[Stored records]

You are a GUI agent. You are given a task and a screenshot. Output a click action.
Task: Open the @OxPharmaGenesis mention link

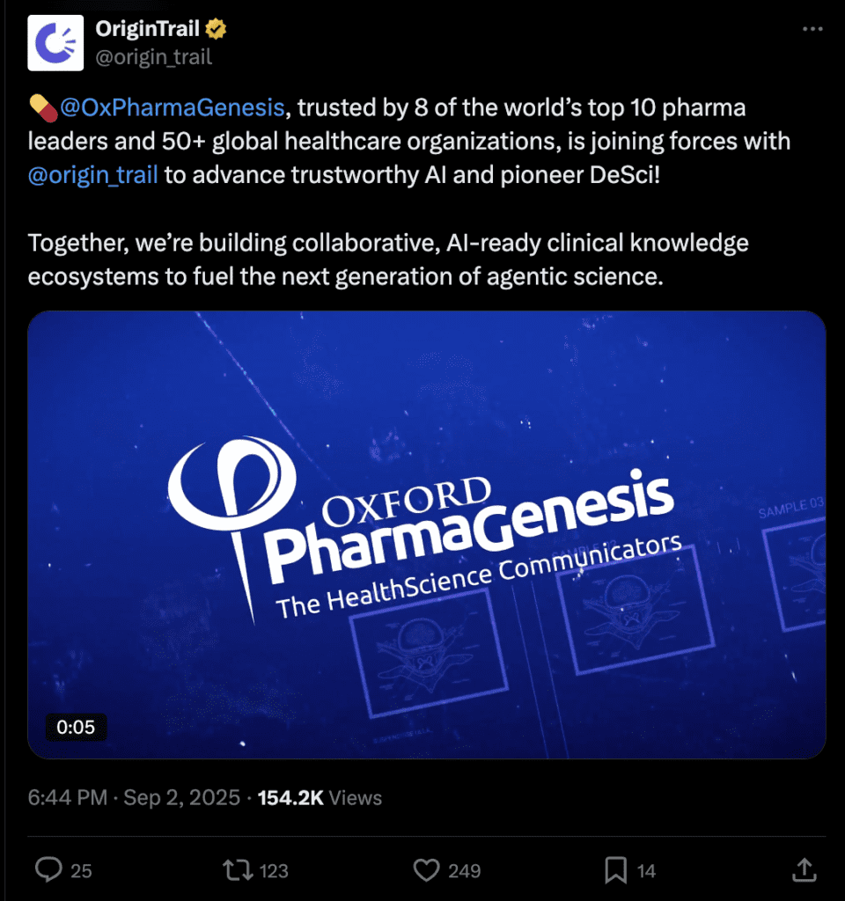click(172, 108)
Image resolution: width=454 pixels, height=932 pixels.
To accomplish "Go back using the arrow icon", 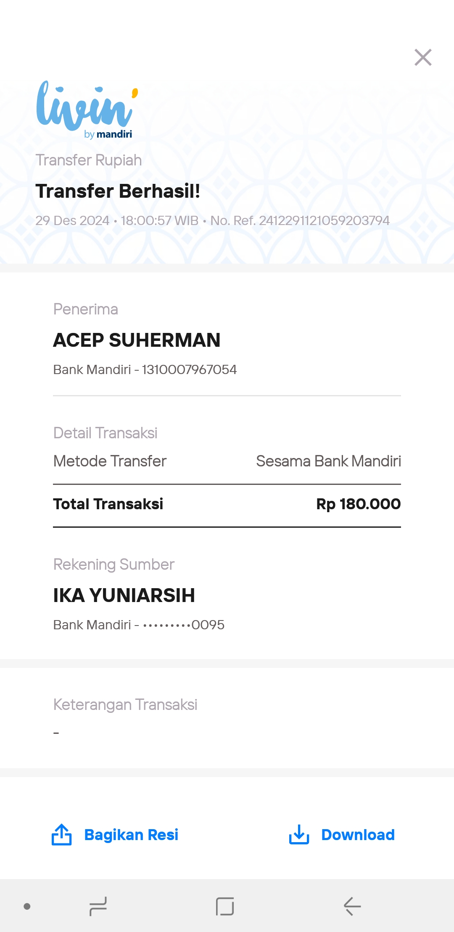I will click(x=352, y=906).
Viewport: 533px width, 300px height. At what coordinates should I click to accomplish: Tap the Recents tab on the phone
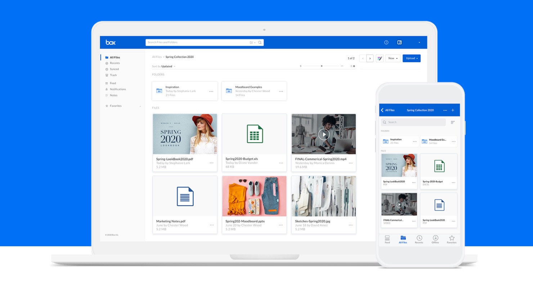click(419, 239)
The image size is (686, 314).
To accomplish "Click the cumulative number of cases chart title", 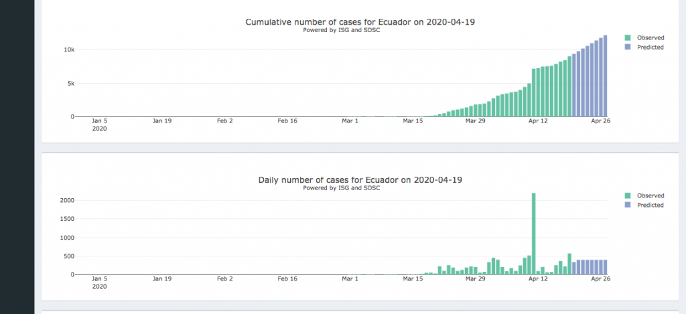I will (360, 22).
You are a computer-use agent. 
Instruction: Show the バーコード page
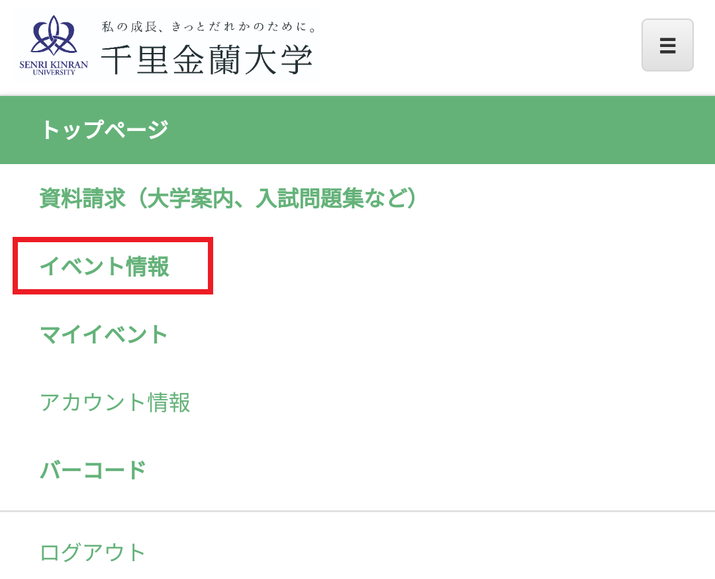[x=93, y=470]
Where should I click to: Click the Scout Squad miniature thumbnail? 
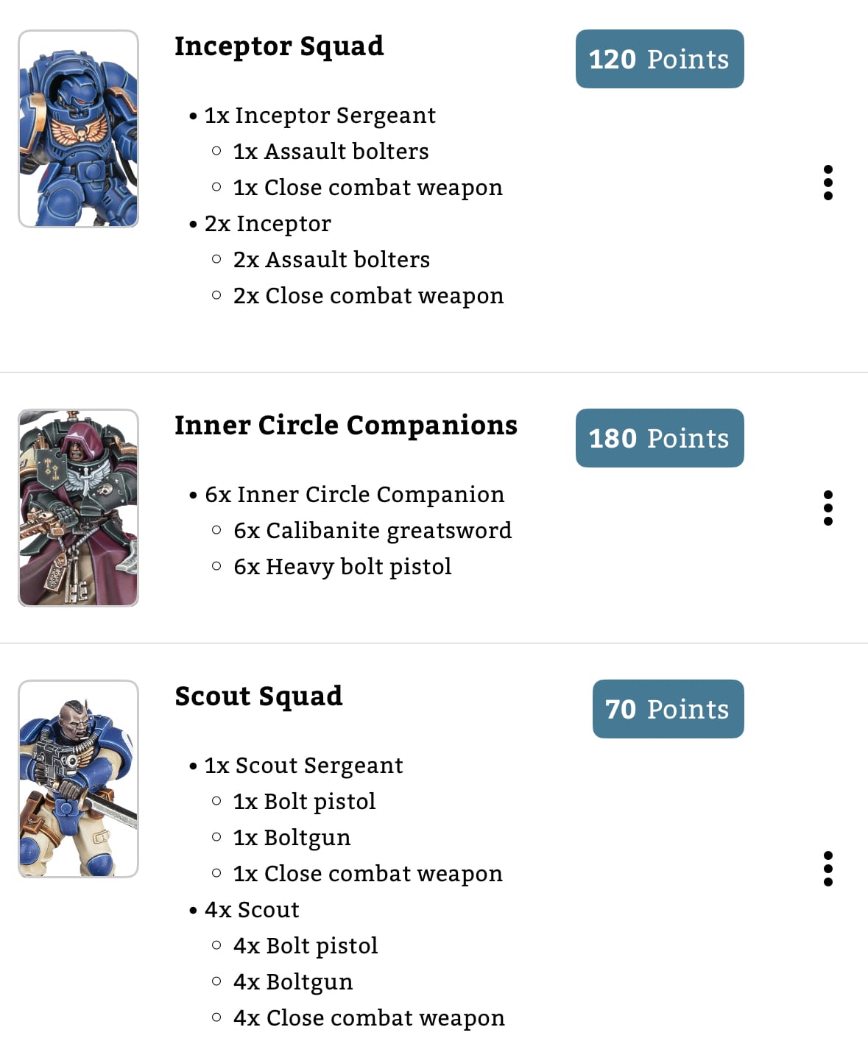pyautogui.click(x=79, y=779)

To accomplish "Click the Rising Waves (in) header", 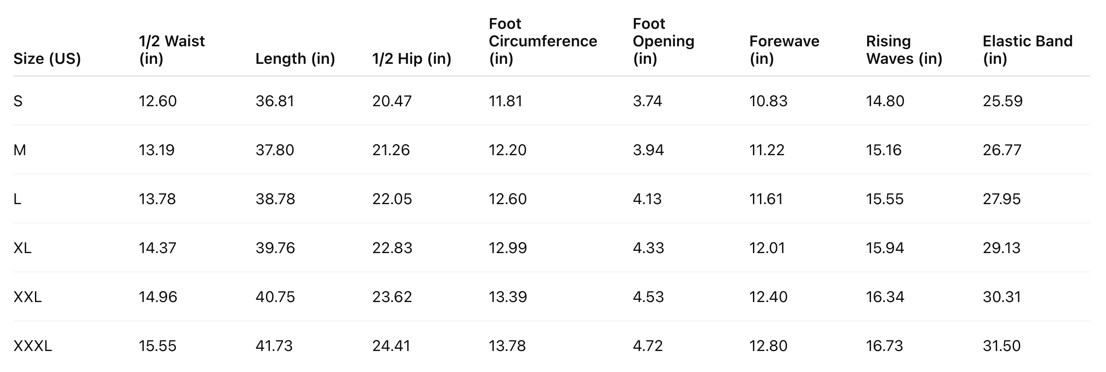I will point(904,50).
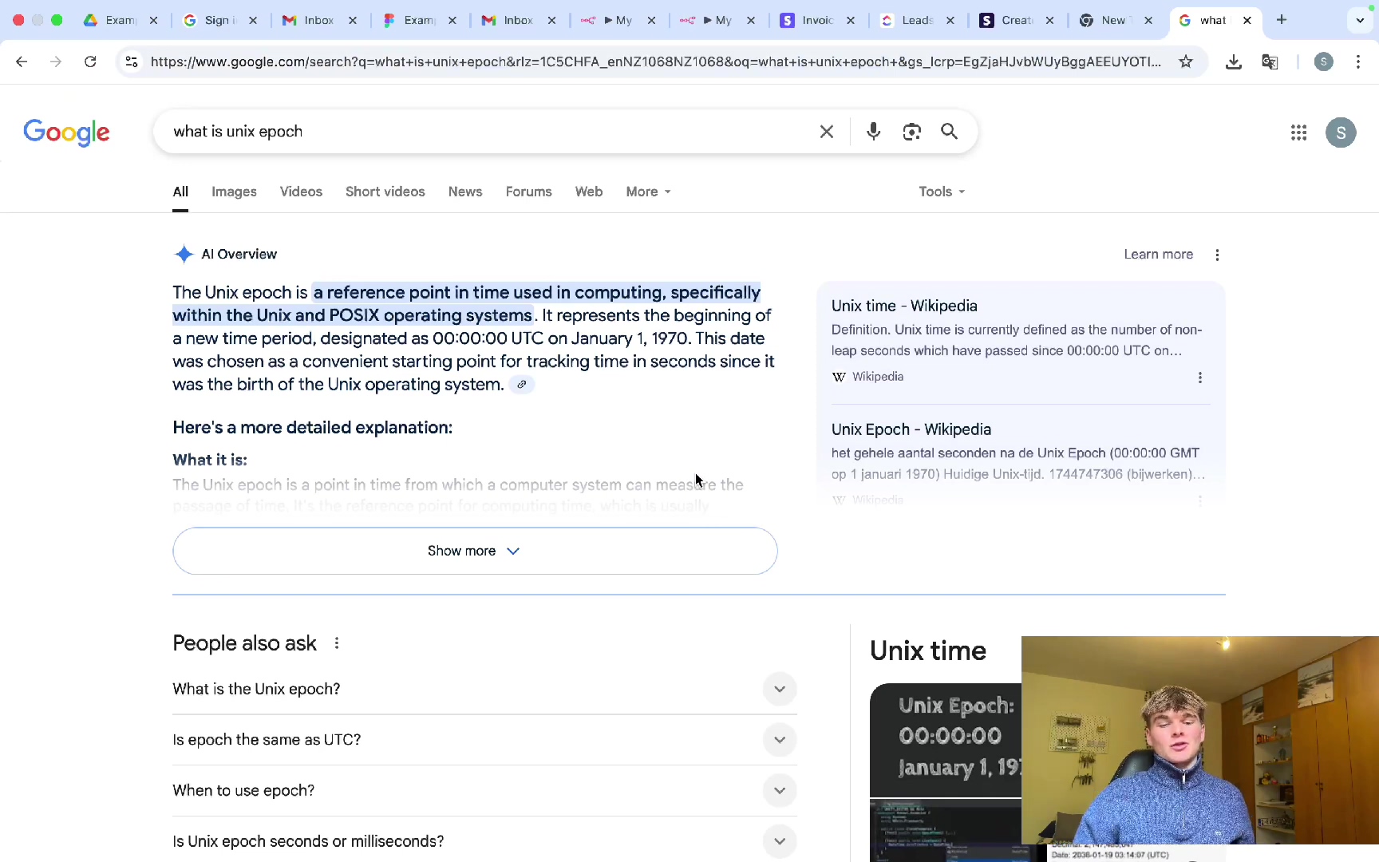Clear the search box text
Image resolution: width=1379 pixels, height=862 pixels.
[827, 132]
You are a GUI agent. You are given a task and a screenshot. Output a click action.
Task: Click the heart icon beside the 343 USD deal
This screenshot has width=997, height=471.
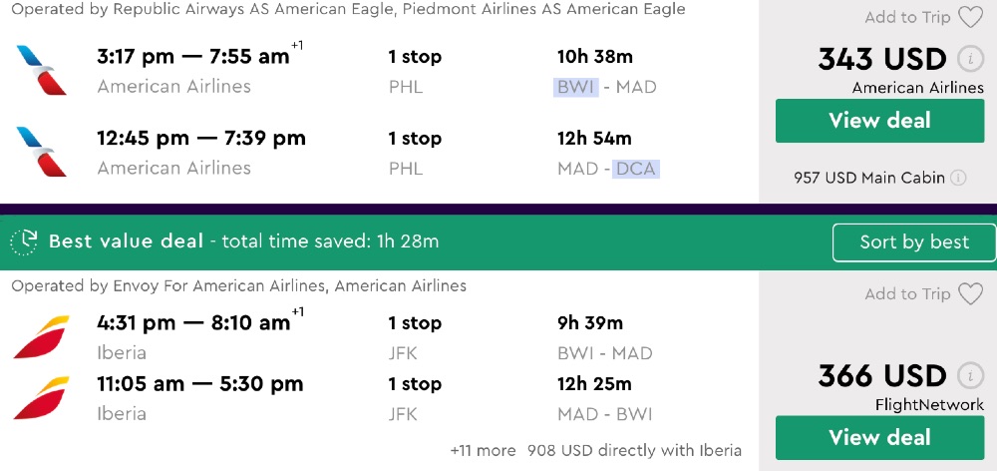click(x=970, y=18)
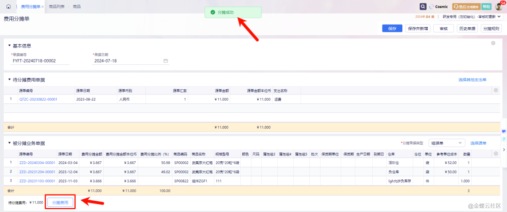Screen dimensions: 507x212
Task: Click the 单据编号 input field
Action: (40, 61)
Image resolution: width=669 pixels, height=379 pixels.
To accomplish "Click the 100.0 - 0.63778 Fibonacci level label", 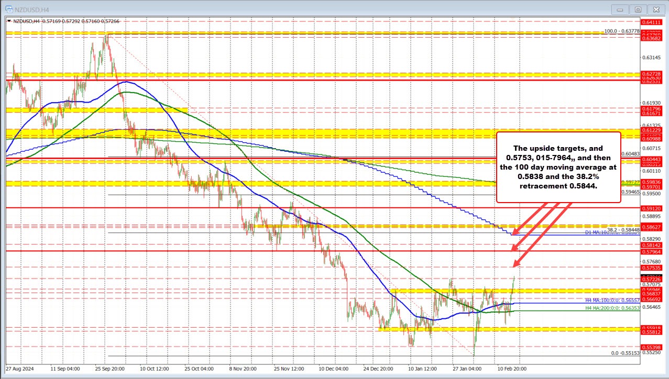I will tap(623, 31).
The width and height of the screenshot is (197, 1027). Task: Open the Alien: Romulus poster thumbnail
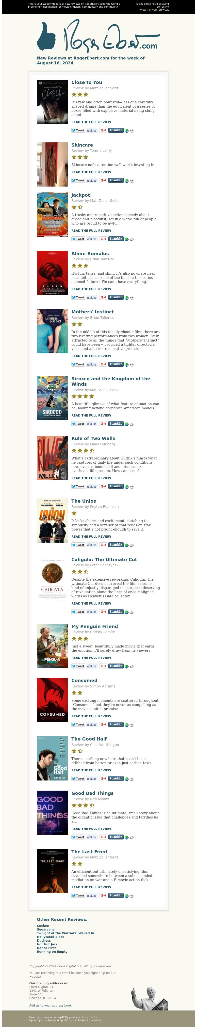[x=52, y=273]
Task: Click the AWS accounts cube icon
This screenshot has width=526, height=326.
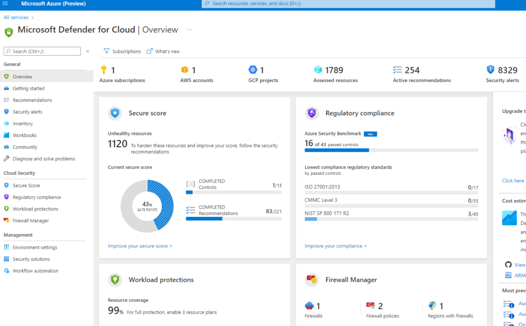Action: click(x=184, y=70)
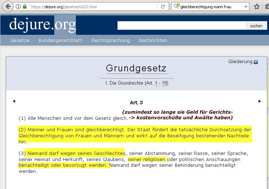Open search engine selector magnifier icon
The image size is (269, 189).
(176, 7)
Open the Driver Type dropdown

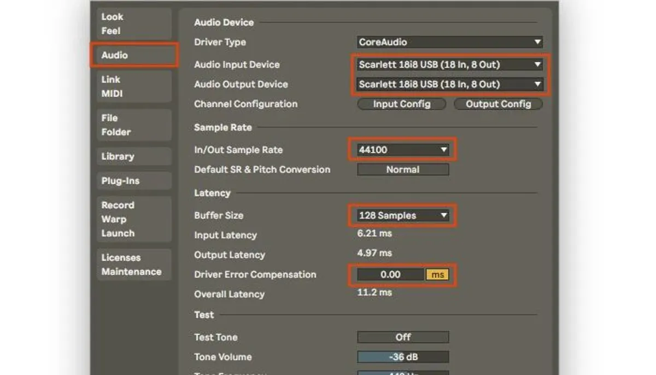pos(449,42)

[What you need to do] Nothing but the lines from the one with "This screenshot has width=526, height=326." through the end of the entries above, both included, should be set down, exactly and without pictures.

[Answer for this exercise]
This screenshot has width=526, height=326.
Action: click(x=184, y=70)
Open search engine selector magnifier icon
The image size is (269, 189).
(176, 7)
Open the Driver Type dropdown

pos(449,42)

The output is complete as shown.